Mais voici qu’arrive une nouvelle génération d’auteurs : Marjane Satrapi , Winschluss/Vincent Parronaud, Riad Sattouf et aujourd’hui Joann Sfar qui accélèrent le processus : ils ont entre trente et quarante ans et ils n’attendent plus d’avoir de la bouteille pour passer derrière la caméra ! La BD, comme le cinéma, le dessin animé et même le jeu vidéo sont parties d’une création qui se veut totale.
Une bande décomplexée
Ce qui distingue le Gainsbourg des autres approches, c’est sa totale décontraction. Avant, l’auteur de BD approchait le cinéma avec révérence, comme un art majeur, supérieur au sien. Ici, qu’il s’exprime sur le papier ou sur l’écran, Sfar fait du Sfar, sans timidité mais avec la même candeur. Le dessin se mêle à l’image, parfois dessus, parfois dessous, mais toujours présent. Ses personnages sont aussi typés que dans ses bandes, ils sont convention et se jouent des conventions.

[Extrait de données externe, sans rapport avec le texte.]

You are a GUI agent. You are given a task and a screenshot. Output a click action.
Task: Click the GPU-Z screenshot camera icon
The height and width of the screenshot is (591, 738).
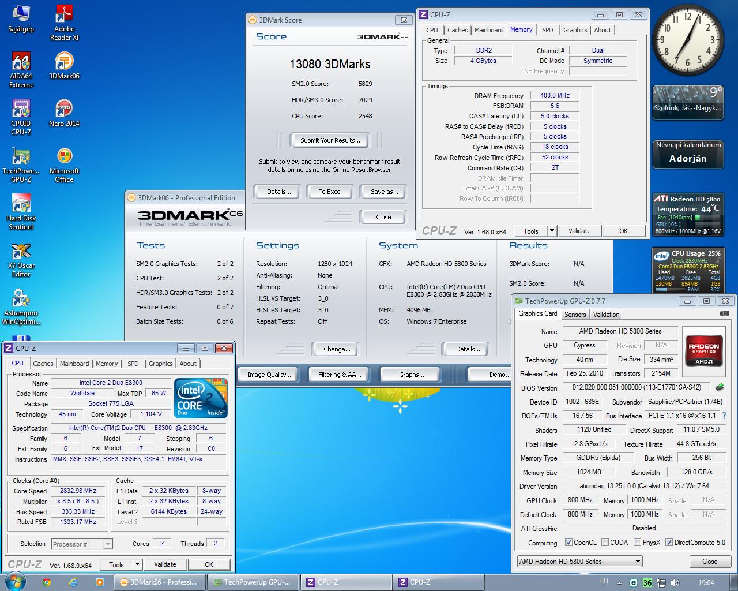724,313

C’est parfois raté, on voit de temps en temps les effets spéciaux de carton pâte, il y a des longueurs, le scénario est à quelques endroits réellement foutraque : comme la bande-son, il lui arrive de manquer de cohérence et de rythme. Mais on est bluffé par les trouvailles, par la similitude avec les BD de Sfar qui ont précisément cette manière de raconter proche du conte, qui emmènent le lecteur –ici le spectateur- dans une mystification qui n’a pas peur, comme au théâtre de marionnettes, de laisser apparaître les mains et les ficelles.
Des acteurs éblouissants
Il y a également des moments de pur bonheur, surtout dûs aux éblouissants jeux d’acteurs : un Éric Elmosnino plus Gainsbarre que nature, une Laetitia Casta d’autant plus convaincante en Brigitte Bardot qu’elle n’est pas parfaite, ou un Philippe Katerine en improbable Boris Vian.
Les amateurs de BD pourront jouer au jeu de piste en repérant dans la figuration des personnalités de la BD amies de l’artiste. On retiendra les deux plus réussies : Riad Sattouf en bellâtre gominé porteur de bichons pour la chanteuse Fréhel (Yolande Moreau, magnifique) et Joann Sfar lui-même en Georges Brassens interprétant un de ses morceaux.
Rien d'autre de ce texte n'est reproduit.